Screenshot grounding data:
*** Block opens ***

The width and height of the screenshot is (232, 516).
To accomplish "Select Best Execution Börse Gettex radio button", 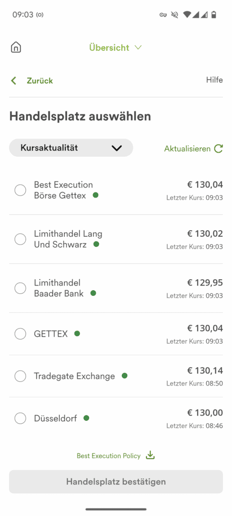I will point(20,190).
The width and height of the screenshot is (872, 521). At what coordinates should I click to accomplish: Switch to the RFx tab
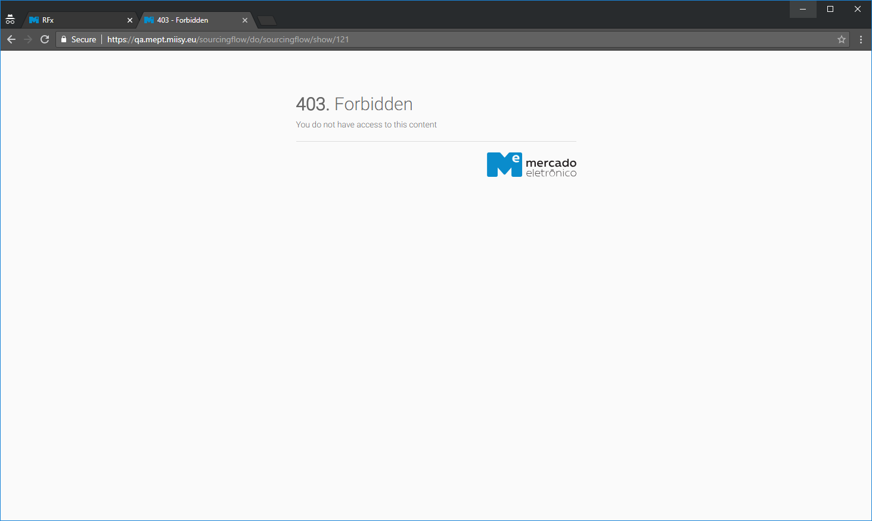pos(77,20)
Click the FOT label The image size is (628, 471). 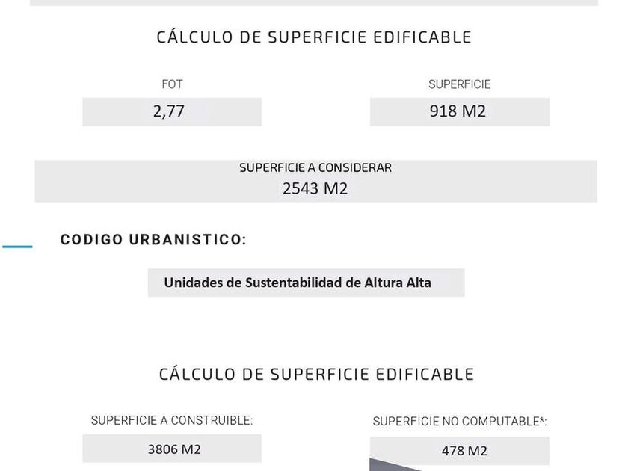(x=172, y=84)
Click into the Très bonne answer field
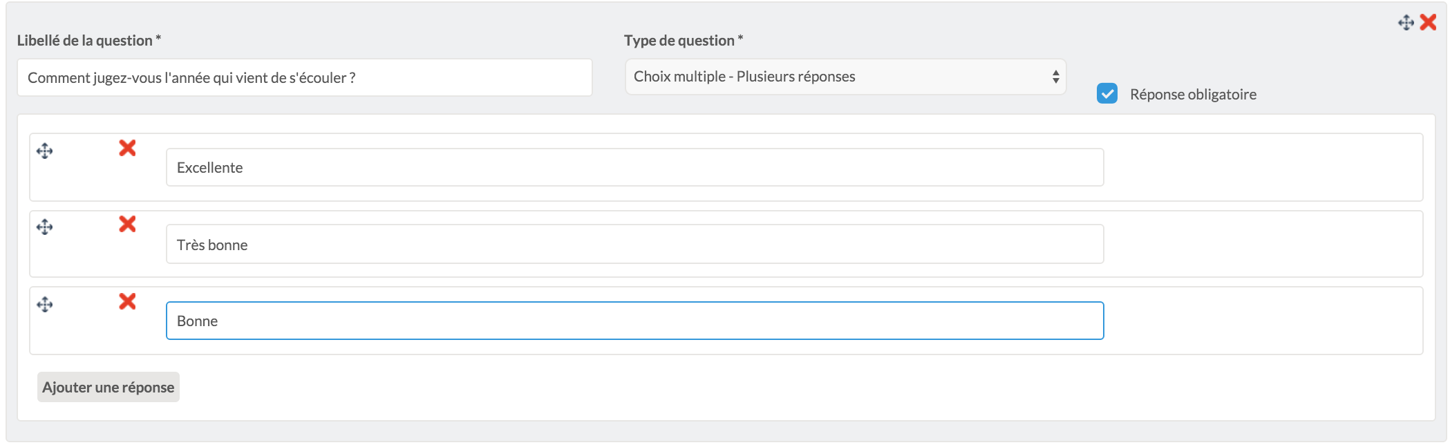The image size is (1450, 445). click(634, 244)
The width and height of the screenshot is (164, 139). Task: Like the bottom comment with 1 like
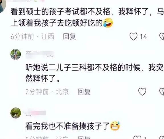click(137, 137)
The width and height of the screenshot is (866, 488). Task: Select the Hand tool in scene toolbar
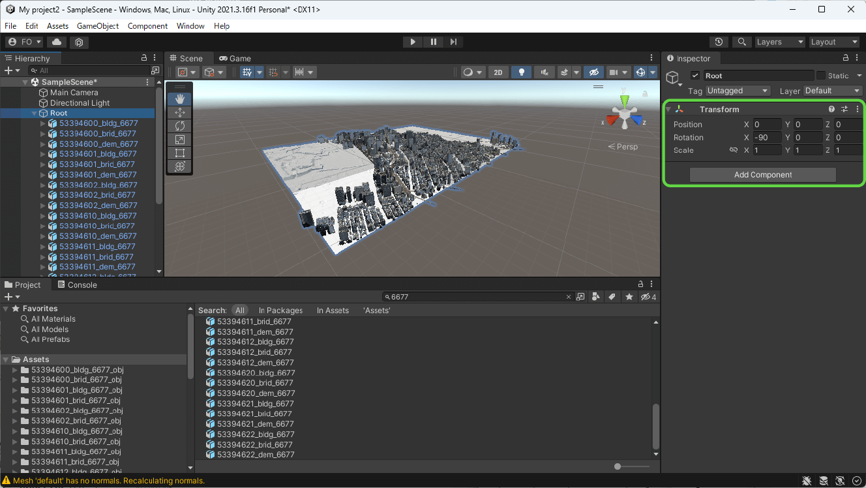[180, 99]
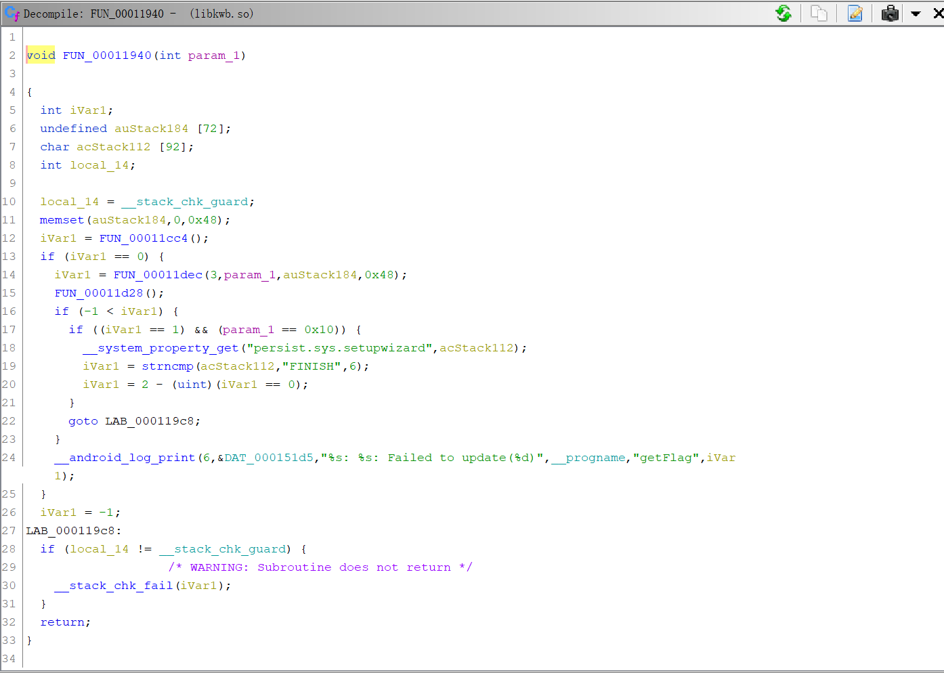Click the FUN_00011cc4 function call
The width and height of the screenshot is (944, 673).
click(144, 238)
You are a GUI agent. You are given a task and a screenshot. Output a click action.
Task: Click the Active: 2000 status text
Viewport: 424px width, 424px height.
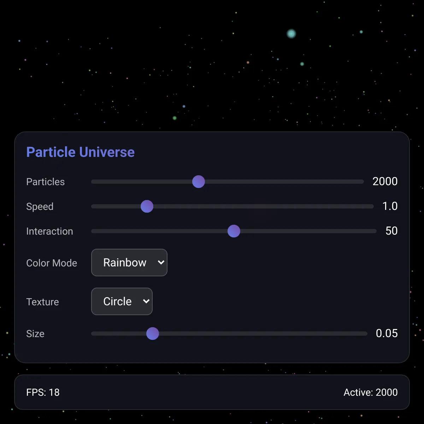tap(371, 392)
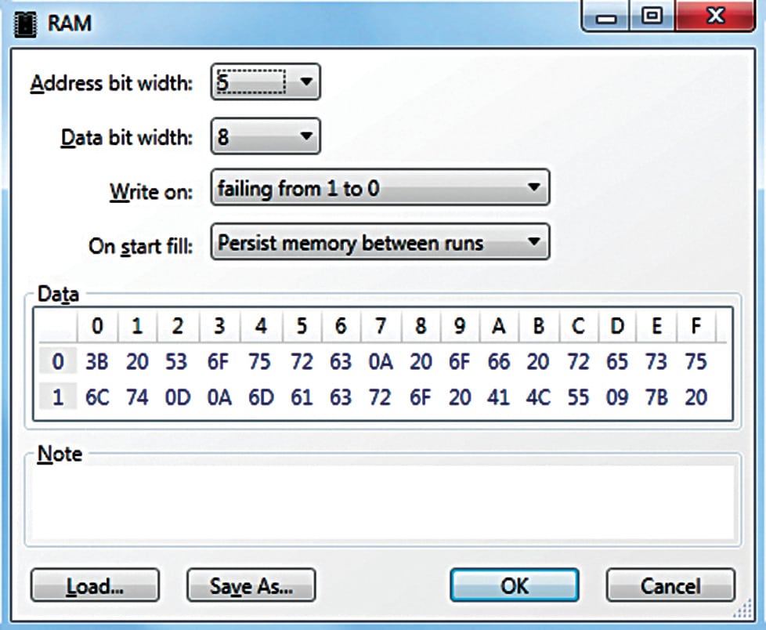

*** Block closes ***

◆ PROBLEM REQUIREMENTS
No pictures belong in the output. Restate word for word only the lines from the one containing "The width and height of the screenshot is (866, 488)." to the end of the entries above.

◆ EXERCISE SOLUTION
The width and height of the screenshot is (866, 488). Task: Select the Hand tool in scene toolbar
[180, 99]
Click the FUN_00011cc4 function call
The width and height of the screenshot is (944, 673).
click(144, 238)
You are a GUI agent. You are given a task and a screenshot. Output a click action.
Task: Click the Active: 2000 status text
Viewport: 424px width, 424px height.
tap(371, 392)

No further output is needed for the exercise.